If you want tapered shock leader, google Varias tapered shock leaders. They are available through a company in the UK. They go from 70 or 80 lb down to 17lb, so you can have a nice small shocker knot. But they are a little pricey.


----------



## Digger (Jan 4, 2000)

notso said:


> If you want tapered shock leader, google Varias tapered shock leaders. They are available through a company in the UK. They go from 70 or 80 lb down to 17lb, so you can have a nice small shocker knot. But they are a little pricey.


You get 5 leaders for abuot 10 bucks. For me the shipping gets spread over several other items that I order.


----------



## notso (Jul 18, 2005)

Digger said:


> You get 5 leaders for abuot 10 bucks. For me the shipping gets spread over several other items that I order.

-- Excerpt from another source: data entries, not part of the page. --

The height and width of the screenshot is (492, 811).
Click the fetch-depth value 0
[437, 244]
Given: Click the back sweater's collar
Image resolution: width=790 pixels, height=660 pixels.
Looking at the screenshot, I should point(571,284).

I bought 3 spools when I got some, because the shipping was as much or more than the price of the leaders, but it's still a little pricey compared to a spool of 50lb mono......


----------



## derekxec (Apr 26, 2006)

ive never used a shock leader in my life and feel that it is unneeded assurance.... just another knot to fail


----------



## NTKG (Aug 16, 2003)

derekxec said:


> ive never used a shock leader in my life and feel that it is unneeded assurance.... just another knot to fail


more bad advice. why dont you stand to my right when i cast an 8oz and a jumper head when im not using shock leader.......:--| 

i could tie 15 knots in a row and im sure my line would not break before yours did

concerning shock there are two schools of thought tapered and just usin some mono. whichever one you like. if you are casting heavy weights use a shockleader. if you cant cast 40yards it doesnt matter but if you have a reasonably powerful cast and you are using heavy weights PLEASE use shock leader. its not just for you, its for the people AROUND you. learn to tie knots and they wont fail. im not sure if your brand new at fishing but if you dont know the damage that can be done please dont give bad advice. 

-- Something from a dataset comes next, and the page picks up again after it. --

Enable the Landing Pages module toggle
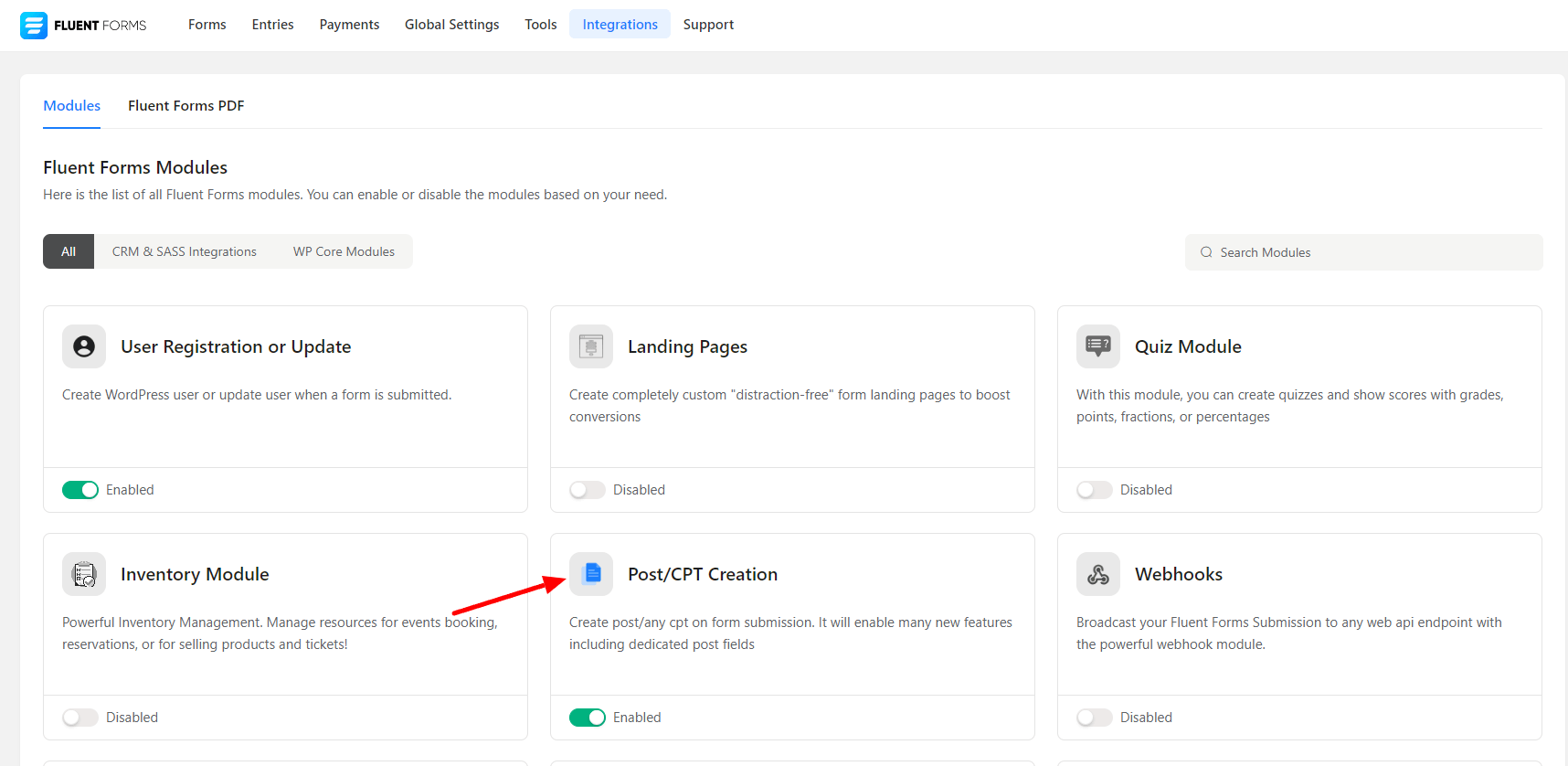The image size is (1568, 766). [x=588, y=490]
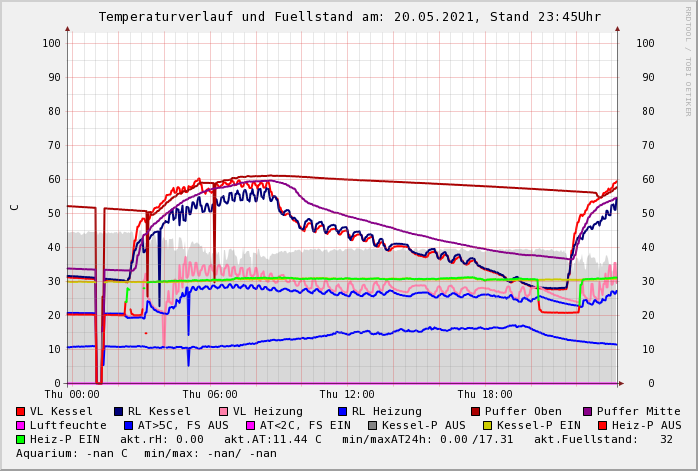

as far as the og post, i would jsut stick with mono. keep in mind the knot is only going to be a problem if you have your shock be 3x the length of your rod. your shock really only needs to be a couple wraps around your spool and the length of your drop and some extra if you like. there is no need to have 40ft of shock. all that will do is shorten your cast and increase the likihood that you will catch a knot on your tippy. also keep in mind if you tie a knot from the limp line to your running line, the mono knot there will be what catches not the flyline, so either way you still have a knot to contend with.

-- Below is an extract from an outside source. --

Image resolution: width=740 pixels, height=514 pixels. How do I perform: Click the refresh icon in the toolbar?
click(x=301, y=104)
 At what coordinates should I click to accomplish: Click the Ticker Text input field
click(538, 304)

shock leader is pretty basic, we dont need to recreate the wheel. if there was a better way to do it, them boys down south woulda figured it out by now


----------



## AL_N_VB (Apr 3, 2002)

Great advice Neil.......




> ive never used a shock leader in my life and feel that it is unneeded assurance.... just another knot to fail


derekxec-you are referencing not using shock leaders on your lite tackle, right?.....

The shock leader is needed to absorb and withstand the force of the cast...like Neil said.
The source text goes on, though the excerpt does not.